L’assassinio di Lumumba, un passato che ritorna

Lo stesso re Baldovino del Belgio, oggi oggetto di un processo di santificazione, fu probabilmente implicato nel peggiore delitto politico della storia della decolonizzazione

25 Maggio 2026 Luciano Ardesi  854

Con la morte, a 93 anni, dell’ex diplomatico e uomo d’affari belga, Etienne Davignon – indagato dal tribunale di Bruxelles per complicità nell’assassinio del primo ministro congolese, Patrice Lumumba –, se n’è andato l’ultimo testimone diretto di un complotto che portò al feroce delitto politico di 65 anni fa, che ha condizionato tutta la storia della Repubblica democratica del Congo. Il Paese detiene il triste primato di non avere mai conosciuto un giorno di pace dal momento della sua indipendenza dal Belgio, il 30 giugno 1960, fino a oggi, mentre perdura la guerra nella regione orientale del Kivu, a dispetto delle farneticazioni di Trump (vedi qui), e l’insicurezza regna ovunque, senza contare la recentissima esplosione dell’epidemia di Ebola.

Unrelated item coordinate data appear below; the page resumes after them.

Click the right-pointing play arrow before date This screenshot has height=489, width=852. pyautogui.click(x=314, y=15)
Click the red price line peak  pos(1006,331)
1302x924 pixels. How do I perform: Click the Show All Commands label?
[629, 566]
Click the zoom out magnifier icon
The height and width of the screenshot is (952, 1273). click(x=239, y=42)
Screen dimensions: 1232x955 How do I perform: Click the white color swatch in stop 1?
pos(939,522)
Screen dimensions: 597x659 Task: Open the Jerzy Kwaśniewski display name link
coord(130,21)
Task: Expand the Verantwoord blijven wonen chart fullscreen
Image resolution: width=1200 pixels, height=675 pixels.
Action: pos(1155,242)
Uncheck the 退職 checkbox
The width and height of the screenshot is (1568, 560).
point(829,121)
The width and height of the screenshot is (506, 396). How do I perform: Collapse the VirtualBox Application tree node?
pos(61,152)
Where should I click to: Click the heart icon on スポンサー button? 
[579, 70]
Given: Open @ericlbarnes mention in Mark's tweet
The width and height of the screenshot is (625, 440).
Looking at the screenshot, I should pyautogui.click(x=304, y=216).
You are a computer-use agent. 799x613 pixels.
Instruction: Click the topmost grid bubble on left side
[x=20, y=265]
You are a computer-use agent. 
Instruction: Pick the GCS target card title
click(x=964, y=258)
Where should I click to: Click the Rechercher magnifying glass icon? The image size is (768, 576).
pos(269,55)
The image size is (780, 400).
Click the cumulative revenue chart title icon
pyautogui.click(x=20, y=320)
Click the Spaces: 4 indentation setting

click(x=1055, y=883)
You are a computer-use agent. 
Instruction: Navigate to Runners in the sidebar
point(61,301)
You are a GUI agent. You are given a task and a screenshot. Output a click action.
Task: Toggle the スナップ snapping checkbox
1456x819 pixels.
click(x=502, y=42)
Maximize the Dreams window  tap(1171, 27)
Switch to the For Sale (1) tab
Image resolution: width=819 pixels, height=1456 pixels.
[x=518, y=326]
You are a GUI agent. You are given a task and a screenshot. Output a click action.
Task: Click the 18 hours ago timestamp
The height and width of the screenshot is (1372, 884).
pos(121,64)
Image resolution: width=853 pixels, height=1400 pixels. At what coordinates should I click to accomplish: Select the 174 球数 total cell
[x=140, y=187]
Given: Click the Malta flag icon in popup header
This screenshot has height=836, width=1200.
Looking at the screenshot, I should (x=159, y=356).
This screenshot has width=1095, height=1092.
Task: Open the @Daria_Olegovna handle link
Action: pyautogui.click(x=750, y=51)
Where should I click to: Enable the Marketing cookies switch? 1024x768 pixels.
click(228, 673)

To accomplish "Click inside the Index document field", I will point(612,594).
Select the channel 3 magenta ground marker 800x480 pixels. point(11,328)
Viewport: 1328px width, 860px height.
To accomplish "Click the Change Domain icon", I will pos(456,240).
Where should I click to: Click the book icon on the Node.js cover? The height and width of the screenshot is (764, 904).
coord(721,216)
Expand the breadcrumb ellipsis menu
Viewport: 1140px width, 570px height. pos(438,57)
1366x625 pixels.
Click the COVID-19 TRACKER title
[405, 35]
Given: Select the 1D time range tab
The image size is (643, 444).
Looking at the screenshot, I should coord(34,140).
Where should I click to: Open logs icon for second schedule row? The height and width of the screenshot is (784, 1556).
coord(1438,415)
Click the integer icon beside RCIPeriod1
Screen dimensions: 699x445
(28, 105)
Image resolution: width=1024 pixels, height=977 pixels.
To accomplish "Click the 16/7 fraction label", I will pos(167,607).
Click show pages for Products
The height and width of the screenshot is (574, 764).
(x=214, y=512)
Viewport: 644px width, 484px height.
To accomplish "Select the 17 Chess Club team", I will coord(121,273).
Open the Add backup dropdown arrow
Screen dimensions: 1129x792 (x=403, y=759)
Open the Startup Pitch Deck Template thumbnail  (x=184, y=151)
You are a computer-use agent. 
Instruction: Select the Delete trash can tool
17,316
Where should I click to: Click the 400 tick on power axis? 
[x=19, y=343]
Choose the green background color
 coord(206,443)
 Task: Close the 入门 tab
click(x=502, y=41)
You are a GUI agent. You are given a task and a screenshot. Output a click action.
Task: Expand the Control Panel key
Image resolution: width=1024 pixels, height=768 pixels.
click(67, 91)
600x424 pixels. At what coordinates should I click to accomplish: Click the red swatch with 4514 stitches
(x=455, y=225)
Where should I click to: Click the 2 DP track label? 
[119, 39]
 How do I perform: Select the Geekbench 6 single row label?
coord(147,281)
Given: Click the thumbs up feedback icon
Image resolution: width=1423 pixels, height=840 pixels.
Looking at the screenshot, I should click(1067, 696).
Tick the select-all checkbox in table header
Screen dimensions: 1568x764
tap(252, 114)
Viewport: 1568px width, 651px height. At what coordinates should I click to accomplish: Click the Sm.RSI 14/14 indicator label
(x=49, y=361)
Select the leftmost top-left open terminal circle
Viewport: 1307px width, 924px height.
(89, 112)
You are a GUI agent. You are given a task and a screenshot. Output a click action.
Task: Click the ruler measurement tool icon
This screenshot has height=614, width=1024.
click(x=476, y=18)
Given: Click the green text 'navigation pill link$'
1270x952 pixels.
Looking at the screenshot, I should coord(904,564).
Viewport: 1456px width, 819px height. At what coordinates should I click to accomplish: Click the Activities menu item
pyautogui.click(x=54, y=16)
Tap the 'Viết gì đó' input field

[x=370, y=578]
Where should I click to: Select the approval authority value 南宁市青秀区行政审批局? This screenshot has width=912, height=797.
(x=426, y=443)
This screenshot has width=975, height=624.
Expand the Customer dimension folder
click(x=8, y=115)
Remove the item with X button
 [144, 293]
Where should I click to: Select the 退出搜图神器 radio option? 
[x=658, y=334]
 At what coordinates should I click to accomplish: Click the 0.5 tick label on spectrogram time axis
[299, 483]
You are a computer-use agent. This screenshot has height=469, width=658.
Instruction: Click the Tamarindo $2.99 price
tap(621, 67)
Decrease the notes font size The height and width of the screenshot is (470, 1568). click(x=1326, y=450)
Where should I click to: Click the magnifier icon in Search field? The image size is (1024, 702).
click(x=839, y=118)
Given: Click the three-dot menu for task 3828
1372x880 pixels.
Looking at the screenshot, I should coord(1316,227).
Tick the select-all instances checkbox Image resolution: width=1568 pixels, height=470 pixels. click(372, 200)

Davignon era l’ultimo sopravvissuto di quel gruppo di funzionari, militari, agenti dei servizi segreti belgi, con responsabilità a diverso titolo nell’organizzazione dell’assassinio di Lumumba, il 17 gennaio 1961, dopo che lo stesso premier era stato destituito, all’inizio del settembre 1960, appena dopo due mesi di governo. I nipoti di Lumumba pensano ora a un’azione civile contro lo Stato belga, per la complicità della sua amministrazione nell’uccisione di Lumumba. Dopo 65 anni, si è ancora alla ricerca della verità, prima ancora che della giustizia, benché quella storico-politica sia già stata disegnata nei suoi grandi contorni.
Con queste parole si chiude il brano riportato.